◆ INSTRUCTIONS TO FOLLOW ◆
Give back the full listing as written. No pictures go with it.

◆ DATA FOR ANALYSIS ◆
======

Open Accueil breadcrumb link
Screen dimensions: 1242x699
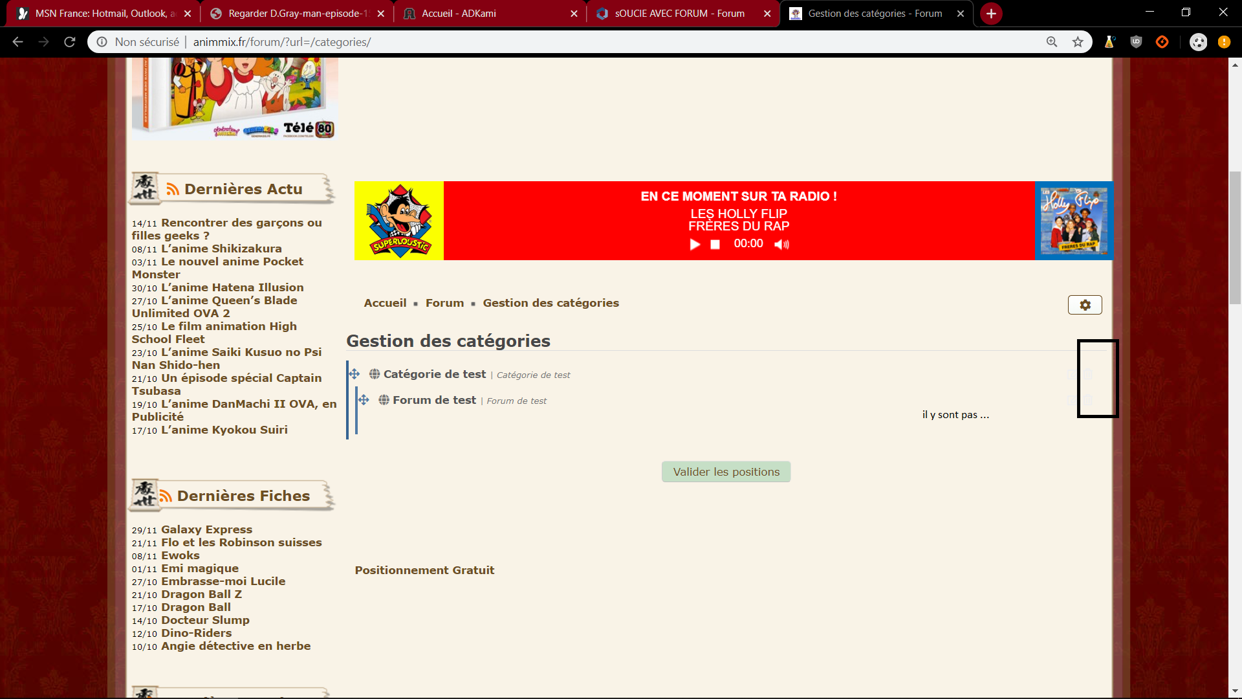click(385, 303)
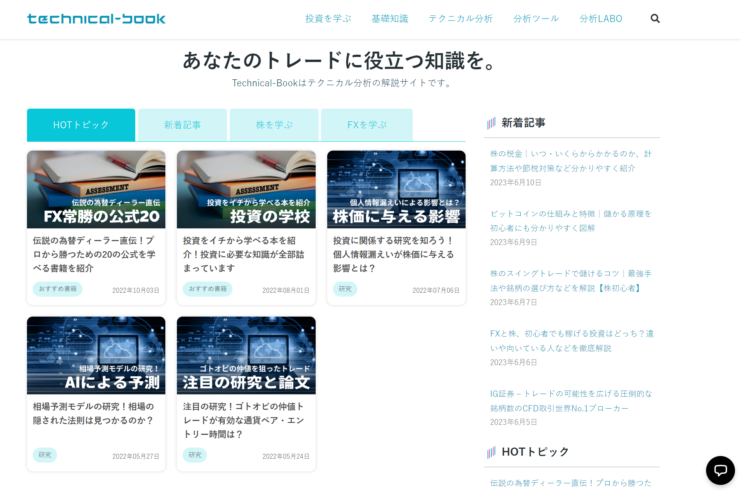Open 分析LABO navigation item

coord(600,18)
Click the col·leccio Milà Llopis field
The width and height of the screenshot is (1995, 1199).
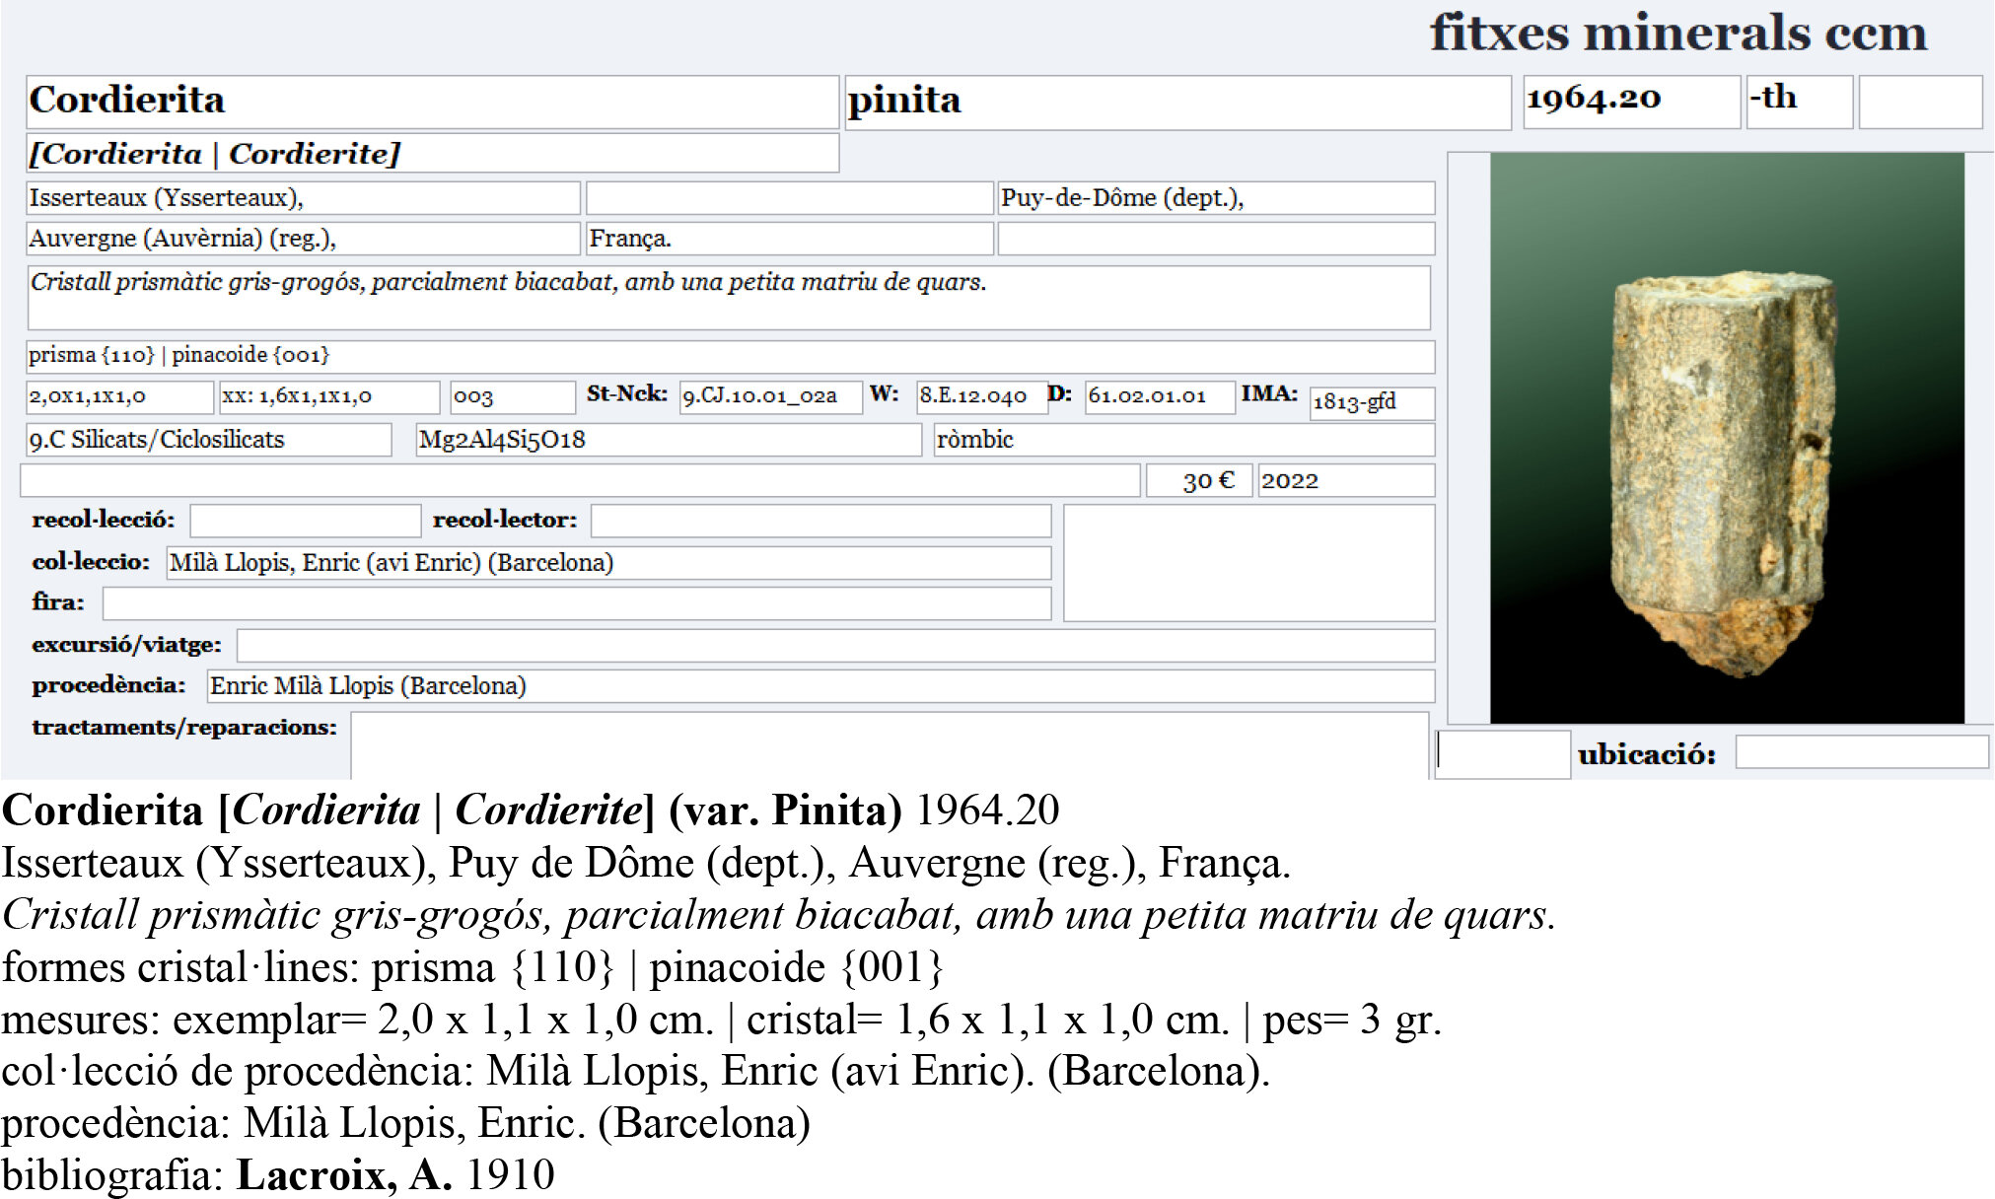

======

◆ RESPONSE TO THE TASK ◆
Open Accueil breadcrumb link
Screen dimensions: 1242x699
click(385, 303)
Open 分析LABO navigation item

coord(600,18)
Click the col·leccio Milà Llopis field
The width and height of the screenshot is (1995, 1199).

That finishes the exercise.